## Azioni richieste
**1)** Secondo il brano citato, quanti Marocchini accolsero l'appello del loro sovrano per la "Marcia Verde"?
**2)** Indica se ciascuna affermazione concorda con il brano citato, rispondendo sì o no e riportando le parole decisive del brano. (a) Con la spartizione decisa alla Conferenza sul Congo, la Spagna ottenne il controllo sul Sahara Occidentale. (b) La Mauritania si ritirò dal conflitto nel 1991. (c) Il referendum previsto dall'accordo di armistizio si è già svolto.
**3)** Per favore, trascrivi dal brano citato il tratto che comincia con "Contrariamente a quanto" e prosegue fino a "inasprisce.".

## Brano citato
· · · ·
Quando a inizio ottobre 2010 diverse centinaia di Sahrawi
decisero di piantare le loro tende a Gdim Izik, il mondo arabo
sembrava tranquillo. I manifestanti di Gdim Izik certo non
potevano immaginare che da lì a poco la regione dal
Maghreb al Medio Oriente sarebbe stata travolta da proteste
pacifiche che avrebbero causato la caduta di più di un
despota e aperto alla democratizzazione paesi che per decenni
avevano sofferto la repressione. Per i Sahrawi la cosiddetta
Primavera Araba del 2011 non avrebbe però portato nessun
vero cambiamento, così come sono andate deluse le speranze
riposte nelle riforme per la liberalizzazione annunciate da Re
Mohamed VI. La soluzione del conflitto tra i ribelli sahrawi del
Fronte Polisario e il regno del Marocco sembra quindi ancora
lontana.
Il conflitto tra i Sahrawi che mirano all'indipendenza e il
Marocco dura ormai da quarant'anni, ma la prima occupazione del
Sahara Occidentale iniziò con la spartizione dell'Africa
tra le potenze coloniali decisa alla cosiddetta Conferenza sul
Congo (1884-1885) a Berlino. Allora la Spagna si aggiudicò
il controllo sul Sahara Occidentale e, cento anni prima
dell'occupazione da parte del Marocco, diede inizio alla
colonizzazione della regione. Dopo anni di repressioni, la
situazione si inasprì nel 1973 con la formazione del
Fronte Polisario e la conseguente resistenza organizzata alla
potenza occupatrice. Nel 1975, con la fine della dittatura del
generale Francisco Franco, la Spagna iniziò a ritirarsi
dal Sahara Occidentale ma a differenza di quanto accadde in altri
paesi africani, la dipartita della potenza coloniale europea non
comportò la libertà per la popolazione
locale.
Il Sahara Occidentale è infatti conteso tra Marocco e
Mauritania e prima ancora che la Spagna concluda la sua ritirata
dalla regione, la Corona marocchina organizza nel novembre 1975
la cosiddetta "Marcia Verde" attraverso il Sahara Occidentale.
350.000 Marocchini accolgono l'appello del loro sovrano e
manifestano così le mire sulla regione del loro governo.
Contrariamente a quanto stabilito dalla Corte Internazionale di
Giustizia dell'ONU sia il Marocco sia la Mauritania decidono di
occupare militarmente il Sahara Occidentale. Sempre nel 1976 il
Fronte Polisario proclama la "Repubblica Democratica Araba
Sahrawi" (RASD) e il conflitto armato tra i ribelli sahrawi del
fronte Polisario e gli eserciti di Marocco e Mauritania si
inasprisce.
Mentre la Mauritania si ritira dal conflitto nel 1979, l'esercito
marocchino intensifica le offensive e fino al 1991, anno
dell'armistizio, riesce a occupare e controllare circa due terzi
del territorio conteso. Parte dell'accordo di armistizio ottenuto
grazie alla missione dell'ONU MINURSO (Missione delle Nazioni
Unite per il Referendum nel Sahara Occidentale) era appunto
l'organizzazione di un referendum tramite il quale i Sahrawi
avrebbero dovuto decidere del proprio futuro. Il referendum
però non è ancora stato indetto, la situazione del
Sahara Occidentale continua ad essere indefinita e nel aprile del
2012 il mandato della missione MINURSO è stato quindi
prolungato fino al 2013.
· · · ·
## Record del dataset
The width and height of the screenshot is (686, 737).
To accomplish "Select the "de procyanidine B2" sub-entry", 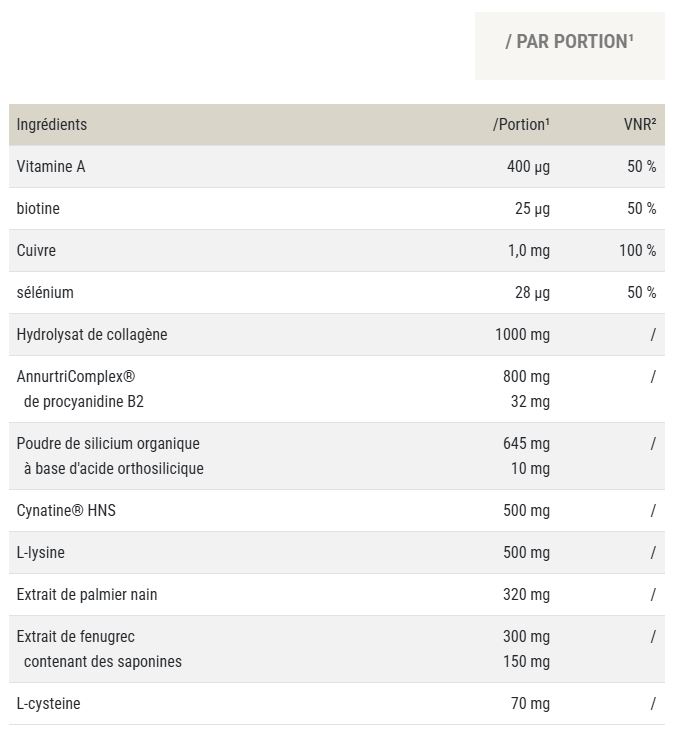I will click(x=84, y=402).
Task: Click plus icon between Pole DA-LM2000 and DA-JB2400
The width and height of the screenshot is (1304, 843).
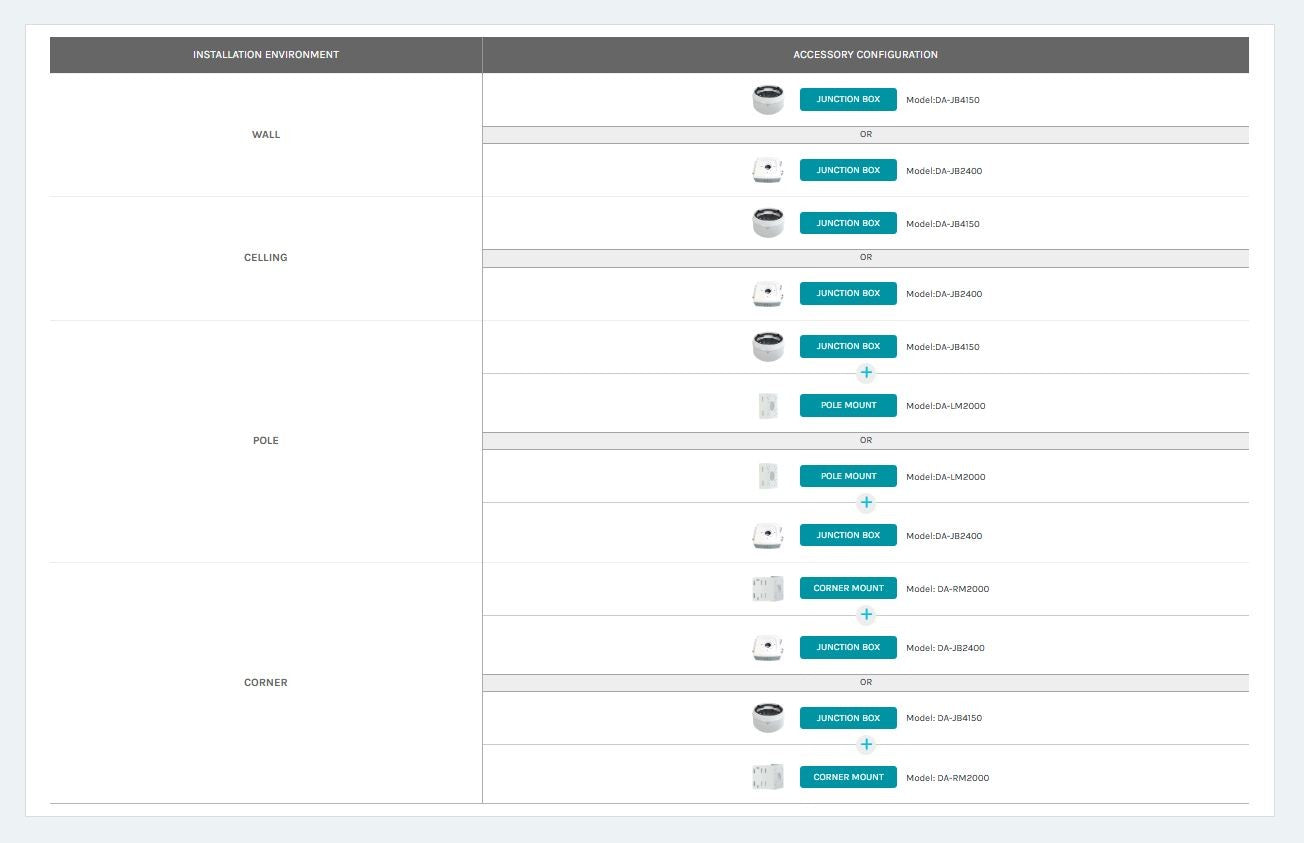Action: click(x=866, y=503)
· · · ·
## Risposte ai compiti
**1)** 350.000 Marocchini.

**2)**
(a) Sì: "Allora la Spagna si aggiudicò il controllo sul Sahara Occidentale"
(b) No: "Mentre la Mauritania si ritira dal conflitto nel 1979"
(c) No: "Il referendum però non è ancora stato indetto"

**3)**
Contrariamente a quanto stabilito dalla Corte Internazionale di
Giustizia dell'ONU sia il Marocco sia la Mauritania decidono di
occupare militarmente il Sahara Occidentale. Sempre nel 1976 il
Fronte Polisario proclama la "Repubblica Democratica Araba
Sahrawi" (RASD) e il conflitto armato tra i ribelli sahrawi del
fronte Polisario e gli eserciti di Marocco e Mauritania si
inasprisce.